Data to use: Begin

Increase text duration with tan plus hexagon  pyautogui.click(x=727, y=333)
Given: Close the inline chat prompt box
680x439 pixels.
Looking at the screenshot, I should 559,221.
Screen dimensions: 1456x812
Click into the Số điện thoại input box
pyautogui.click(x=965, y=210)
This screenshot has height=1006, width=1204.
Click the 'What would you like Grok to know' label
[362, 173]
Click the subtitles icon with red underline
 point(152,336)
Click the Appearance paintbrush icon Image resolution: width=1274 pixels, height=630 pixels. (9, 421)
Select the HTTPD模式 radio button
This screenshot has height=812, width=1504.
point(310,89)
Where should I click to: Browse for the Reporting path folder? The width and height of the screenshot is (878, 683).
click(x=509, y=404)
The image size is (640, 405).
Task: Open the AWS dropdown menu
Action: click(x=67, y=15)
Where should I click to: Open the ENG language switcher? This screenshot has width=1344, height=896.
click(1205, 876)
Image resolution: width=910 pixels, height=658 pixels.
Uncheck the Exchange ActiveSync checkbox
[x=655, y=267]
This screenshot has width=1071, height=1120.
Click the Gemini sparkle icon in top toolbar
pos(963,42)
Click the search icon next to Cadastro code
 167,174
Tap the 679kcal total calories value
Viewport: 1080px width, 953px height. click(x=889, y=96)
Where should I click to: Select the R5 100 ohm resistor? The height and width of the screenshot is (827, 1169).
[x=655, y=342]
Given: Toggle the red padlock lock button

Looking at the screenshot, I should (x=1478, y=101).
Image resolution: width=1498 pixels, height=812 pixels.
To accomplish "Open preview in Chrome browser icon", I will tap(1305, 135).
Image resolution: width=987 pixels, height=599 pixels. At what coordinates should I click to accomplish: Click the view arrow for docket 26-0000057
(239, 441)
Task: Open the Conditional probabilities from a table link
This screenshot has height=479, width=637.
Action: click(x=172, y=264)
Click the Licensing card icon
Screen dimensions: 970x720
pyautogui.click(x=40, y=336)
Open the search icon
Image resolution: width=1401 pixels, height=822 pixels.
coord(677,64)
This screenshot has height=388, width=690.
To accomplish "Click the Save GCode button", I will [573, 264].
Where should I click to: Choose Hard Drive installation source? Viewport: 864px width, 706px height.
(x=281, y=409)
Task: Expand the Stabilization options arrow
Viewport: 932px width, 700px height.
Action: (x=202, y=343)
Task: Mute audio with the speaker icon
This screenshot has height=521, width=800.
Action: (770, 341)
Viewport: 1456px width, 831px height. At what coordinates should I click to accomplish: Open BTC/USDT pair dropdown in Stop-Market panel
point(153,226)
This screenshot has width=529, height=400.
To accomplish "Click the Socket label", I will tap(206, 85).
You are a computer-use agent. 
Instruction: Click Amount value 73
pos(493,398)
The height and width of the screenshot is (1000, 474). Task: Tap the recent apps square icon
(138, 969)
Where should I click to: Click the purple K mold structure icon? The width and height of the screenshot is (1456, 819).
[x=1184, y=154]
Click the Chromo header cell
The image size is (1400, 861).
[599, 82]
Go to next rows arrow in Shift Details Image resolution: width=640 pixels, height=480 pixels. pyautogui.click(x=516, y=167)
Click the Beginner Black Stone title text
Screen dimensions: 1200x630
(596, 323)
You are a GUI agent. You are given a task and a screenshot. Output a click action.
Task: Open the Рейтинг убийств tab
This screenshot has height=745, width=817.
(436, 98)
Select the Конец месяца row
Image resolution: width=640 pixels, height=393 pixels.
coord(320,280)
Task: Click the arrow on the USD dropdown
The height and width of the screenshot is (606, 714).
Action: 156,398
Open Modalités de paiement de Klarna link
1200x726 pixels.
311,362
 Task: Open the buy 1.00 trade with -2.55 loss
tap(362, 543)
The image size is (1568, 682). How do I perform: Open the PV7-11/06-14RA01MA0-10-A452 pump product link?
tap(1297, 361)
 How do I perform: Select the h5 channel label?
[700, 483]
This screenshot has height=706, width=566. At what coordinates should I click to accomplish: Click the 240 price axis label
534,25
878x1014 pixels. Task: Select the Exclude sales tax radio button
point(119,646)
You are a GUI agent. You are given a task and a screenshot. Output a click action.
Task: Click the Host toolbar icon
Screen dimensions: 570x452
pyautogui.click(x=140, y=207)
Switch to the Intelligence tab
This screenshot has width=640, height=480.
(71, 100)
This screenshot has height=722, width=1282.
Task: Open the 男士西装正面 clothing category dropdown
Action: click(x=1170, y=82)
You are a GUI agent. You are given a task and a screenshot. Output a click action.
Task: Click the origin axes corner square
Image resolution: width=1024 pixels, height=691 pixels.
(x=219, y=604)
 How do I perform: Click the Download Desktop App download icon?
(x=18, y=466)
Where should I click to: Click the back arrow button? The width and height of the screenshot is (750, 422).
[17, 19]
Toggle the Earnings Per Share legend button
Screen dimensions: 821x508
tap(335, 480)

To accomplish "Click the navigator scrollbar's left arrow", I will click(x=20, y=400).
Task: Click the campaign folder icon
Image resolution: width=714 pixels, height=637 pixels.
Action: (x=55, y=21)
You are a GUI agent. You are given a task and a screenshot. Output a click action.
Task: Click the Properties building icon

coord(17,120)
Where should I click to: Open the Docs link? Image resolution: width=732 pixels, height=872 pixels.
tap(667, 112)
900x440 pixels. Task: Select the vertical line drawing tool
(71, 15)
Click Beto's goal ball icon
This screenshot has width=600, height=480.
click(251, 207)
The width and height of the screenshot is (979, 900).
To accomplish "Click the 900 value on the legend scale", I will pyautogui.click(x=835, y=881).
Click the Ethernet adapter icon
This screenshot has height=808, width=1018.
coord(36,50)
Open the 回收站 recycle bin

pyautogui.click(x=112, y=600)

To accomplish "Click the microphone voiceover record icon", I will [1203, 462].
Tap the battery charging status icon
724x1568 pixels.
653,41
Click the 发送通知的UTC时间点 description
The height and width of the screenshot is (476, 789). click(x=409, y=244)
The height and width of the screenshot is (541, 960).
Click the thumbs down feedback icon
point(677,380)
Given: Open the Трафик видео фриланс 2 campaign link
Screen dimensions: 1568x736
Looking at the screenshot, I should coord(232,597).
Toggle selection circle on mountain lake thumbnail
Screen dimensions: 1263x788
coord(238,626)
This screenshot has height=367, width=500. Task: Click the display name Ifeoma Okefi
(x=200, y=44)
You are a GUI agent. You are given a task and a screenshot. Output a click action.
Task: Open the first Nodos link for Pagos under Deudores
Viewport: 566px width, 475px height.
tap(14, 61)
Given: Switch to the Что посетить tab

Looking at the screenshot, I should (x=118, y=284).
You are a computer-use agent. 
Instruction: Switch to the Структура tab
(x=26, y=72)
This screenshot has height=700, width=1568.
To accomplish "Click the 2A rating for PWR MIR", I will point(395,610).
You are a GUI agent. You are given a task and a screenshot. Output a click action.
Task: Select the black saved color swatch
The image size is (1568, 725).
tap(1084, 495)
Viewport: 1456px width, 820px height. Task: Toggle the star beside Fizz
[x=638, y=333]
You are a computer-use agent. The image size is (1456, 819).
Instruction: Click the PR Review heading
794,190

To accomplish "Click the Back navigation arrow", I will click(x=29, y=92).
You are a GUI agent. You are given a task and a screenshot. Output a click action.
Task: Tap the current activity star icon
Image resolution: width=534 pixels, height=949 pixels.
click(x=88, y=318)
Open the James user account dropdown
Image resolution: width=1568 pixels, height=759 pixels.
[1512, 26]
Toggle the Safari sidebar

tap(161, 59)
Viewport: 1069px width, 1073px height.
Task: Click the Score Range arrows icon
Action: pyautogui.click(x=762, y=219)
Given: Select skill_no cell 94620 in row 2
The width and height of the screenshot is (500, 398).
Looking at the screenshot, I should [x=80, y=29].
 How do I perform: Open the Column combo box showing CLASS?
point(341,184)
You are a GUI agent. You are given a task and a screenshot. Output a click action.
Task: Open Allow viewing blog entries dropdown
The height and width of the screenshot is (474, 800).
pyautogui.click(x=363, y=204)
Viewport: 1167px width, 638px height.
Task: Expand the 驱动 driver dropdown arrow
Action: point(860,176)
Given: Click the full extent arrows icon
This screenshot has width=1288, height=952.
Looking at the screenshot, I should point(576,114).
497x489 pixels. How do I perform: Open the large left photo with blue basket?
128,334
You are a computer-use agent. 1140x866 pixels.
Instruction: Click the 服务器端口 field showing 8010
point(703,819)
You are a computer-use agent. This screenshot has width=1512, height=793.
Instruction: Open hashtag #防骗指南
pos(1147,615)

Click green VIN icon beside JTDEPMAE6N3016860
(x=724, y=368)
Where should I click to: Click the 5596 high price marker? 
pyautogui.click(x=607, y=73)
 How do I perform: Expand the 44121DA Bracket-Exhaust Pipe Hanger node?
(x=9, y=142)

Data to use: End

* About this exercise *
The answer should be a number alone: how many lines of the entries hold the word "computer"?

* Written answer *
5